Dabei kann ihm Lettland noch kein ruhiges Leben bieten. Sein Job als Kurier in der einstigen Sowjetrepublik reicht nicht, um seine Familie zu ernähren. Alle zwei Monate bricht Igor nach Frankreich auf, wo er als Taxifahrer etwas dazu verdient. Nach sowjetischen Zeiten sehnt er sich zwar nicht zurück, fordert aber von Lettland bessere Wirtschaftskontakte mit Russland.
"Wir könnten wie im Sozialismus hier Schweine züchten und nach Russland verkaufen - dort wartet ein riesiger Markt. Wir könnten dahin alles verkaufen. Von dieser Seite ist es ein Plus, dass Russland unser Nachbar ist."
In Lettland ist fast jeder Dritte russischer Herkunft. Igors Großeltern kamen in den 60er Jahren als Bauarbeiter nach Jekabpils. Die Kleinstadt liegt im Osten des Landes knapp 150 Kilometer von der russischen Grenze entfernt. Es war die sowjetische Siedlungspolitik, die hunderttausende Russen einwandern ließ. Sie sollten die Baltenrepublik politisch unterwandern, um den Kommunismus zu etablieren. Manche sind Russland bis heute treu geblieben.
"Sollen sie Lettland annektieren"
Auch Anton Abromovics, ein Kumpel von Igor. Er ist entsetzt, dass sein Freund freiwillig im lettischen Landesschutz dient und im Ernstfall sogar auf russische Soldaten schießen würde.
"Sollen sie Lettland annektieren. Russland ist solch ein riesiges Nachbarland, sie machen sowieso, was sie wollen. Lass sie kommen und die lettische Regierung durch eine russische ersetzen, was stört dich daran?"
Igor dagegen findet:
"Lettland benötigt Putin nicht. Wir waren schon einmal von Russland besetzt, das hat den Leuten nichts Gutes gebracht. Wir haben einen eigenen Präsidenten und eine eigene Regierung nach dem Willen des lettischen Volkes gewählt. Putin wollen wir nicht."
Ein erneuter Einmarsch Russlands wäre der Untergang Lettlands, meint Igor Belostockis. Er geht jeden Morgen tauchen und hält sich so für die Verteidigung des Landes fit. Seine russische Herkunft spielt dabei keine Rolle. Seitdem Russland die Krim annektiert hat, ist Igor zu allem bereit.
"Ja, ich bin Russe, aber auch lettischer Staatsbürger. Ob es Russen sind, die über unsere Grenze kommen oder Soldaten anderer Nationalität, das spielt für mich keine Rolle. Ich bin im Landesschutz und werde Lettland gegen Feinde verteidigen. Aber ich hoffe, dass es nicht so weit kommt. Noch einen Krieg in der Welt benötigen wir nicht."

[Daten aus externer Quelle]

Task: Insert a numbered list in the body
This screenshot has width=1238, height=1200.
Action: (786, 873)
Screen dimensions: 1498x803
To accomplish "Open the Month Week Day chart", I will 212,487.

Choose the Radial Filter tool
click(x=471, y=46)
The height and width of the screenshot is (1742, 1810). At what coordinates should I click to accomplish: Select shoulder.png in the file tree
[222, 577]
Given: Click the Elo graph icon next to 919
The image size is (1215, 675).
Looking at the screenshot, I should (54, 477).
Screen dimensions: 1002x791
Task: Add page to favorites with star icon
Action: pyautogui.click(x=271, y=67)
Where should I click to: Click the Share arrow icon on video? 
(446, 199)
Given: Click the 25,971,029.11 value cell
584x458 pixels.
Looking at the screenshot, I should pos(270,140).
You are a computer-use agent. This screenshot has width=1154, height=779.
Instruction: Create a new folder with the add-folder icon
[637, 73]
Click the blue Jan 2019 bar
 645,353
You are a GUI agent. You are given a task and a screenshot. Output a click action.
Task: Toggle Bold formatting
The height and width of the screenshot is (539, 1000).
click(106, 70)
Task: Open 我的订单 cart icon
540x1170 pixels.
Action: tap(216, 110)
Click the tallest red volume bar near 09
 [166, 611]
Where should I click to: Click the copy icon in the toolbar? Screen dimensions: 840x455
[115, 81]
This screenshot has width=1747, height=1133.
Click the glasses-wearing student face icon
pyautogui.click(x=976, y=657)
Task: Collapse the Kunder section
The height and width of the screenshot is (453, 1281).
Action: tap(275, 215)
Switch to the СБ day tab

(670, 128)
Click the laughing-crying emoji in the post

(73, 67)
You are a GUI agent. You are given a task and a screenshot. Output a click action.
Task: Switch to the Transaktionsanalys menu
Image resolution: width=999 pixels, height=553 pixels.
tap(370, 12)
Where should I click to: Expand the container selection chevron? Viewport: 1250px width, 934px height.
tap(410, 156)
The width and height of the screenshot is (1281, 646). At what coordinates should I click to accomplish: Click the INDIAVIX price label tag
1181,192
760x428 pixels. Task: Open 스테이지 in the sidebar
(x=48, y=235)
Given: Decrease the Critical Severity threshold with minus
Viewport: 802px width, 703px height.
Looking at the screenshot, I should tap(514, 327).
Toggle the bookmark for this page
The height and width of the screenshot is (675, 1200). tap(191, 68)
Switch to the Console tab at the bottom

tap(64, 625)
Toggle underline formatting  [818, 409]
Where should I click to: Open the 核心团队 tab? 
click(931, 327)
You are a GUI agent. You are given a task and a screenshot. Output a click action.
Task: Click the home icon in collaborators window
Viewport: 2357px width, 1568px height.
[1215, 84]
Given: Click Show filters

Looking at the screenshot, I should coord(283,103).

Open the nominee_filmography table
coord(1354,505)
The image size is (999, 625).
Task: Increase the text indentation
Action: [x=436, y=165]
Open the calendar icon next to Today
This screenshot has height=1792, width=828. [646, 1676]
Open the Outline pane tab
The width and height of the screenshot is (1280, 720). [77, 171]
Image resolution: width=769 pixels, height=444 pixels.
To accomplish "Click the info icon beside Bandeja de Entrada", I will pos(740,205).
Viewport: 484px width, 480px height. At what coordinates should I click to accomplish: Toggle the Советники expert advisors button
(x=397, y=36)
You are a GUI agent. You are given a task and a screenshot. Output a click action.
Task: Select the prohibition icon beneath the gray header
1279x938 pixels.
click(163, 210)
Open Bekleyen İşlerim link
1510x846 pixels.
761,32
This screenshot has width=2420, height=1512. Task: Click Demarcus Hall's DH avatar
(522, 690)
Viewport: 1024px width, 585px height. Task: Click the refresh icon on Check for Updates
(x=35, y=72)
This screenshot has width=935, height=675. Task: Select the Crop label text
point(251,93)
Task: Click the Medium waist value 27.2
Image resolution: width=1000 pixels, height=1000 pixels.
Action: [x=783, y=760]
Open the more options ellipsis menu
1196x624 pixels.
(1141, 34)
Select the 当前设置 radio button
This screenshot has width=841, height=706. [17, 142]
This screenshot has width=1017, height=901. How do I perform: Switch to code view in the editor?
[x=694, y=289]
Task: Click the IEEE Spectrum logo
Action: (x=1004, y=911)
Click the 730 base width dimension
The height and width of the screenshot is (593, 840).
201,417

An den diesjährigen Manövern nehmen sogar NATO-Soldaten teil. Sie sollen den Letten die Furcht vor dem übermächtigen Nachbarn Russland nehmen. Die militärische Ausrüstung ist allerdings miserabel und es mangelt an Munition. Denn Lettlands Armee verfügt über einen der niedrigsten Haushalte innerhalb des nordatlantischen Bündnisses. Umso wichtiger seien die kostengünstigen, freiwilligen Landesschützer wie Igor Belostockis, sagt Kommandant Leonids Kalnins.
"Wir fragen unsere lettischen Staatsbürger, die beim Landesschutz mitmachen wollen, nicht nach ihrer Nationalität. Alle unsere Soldaten sind Lettlands Patrioten, loyal zu Lettland und jederzeit bereit, unseren Staat zu verteidigen."
Der Landesschützer Igor stimmt seinem Kommandanten zu. Auch nach zwei Tagen Manöver in brütender Hitze ist sein Kampfgeist ungebrochen. Igor Belostockis hat sich eindeutig für Lettland entschieden.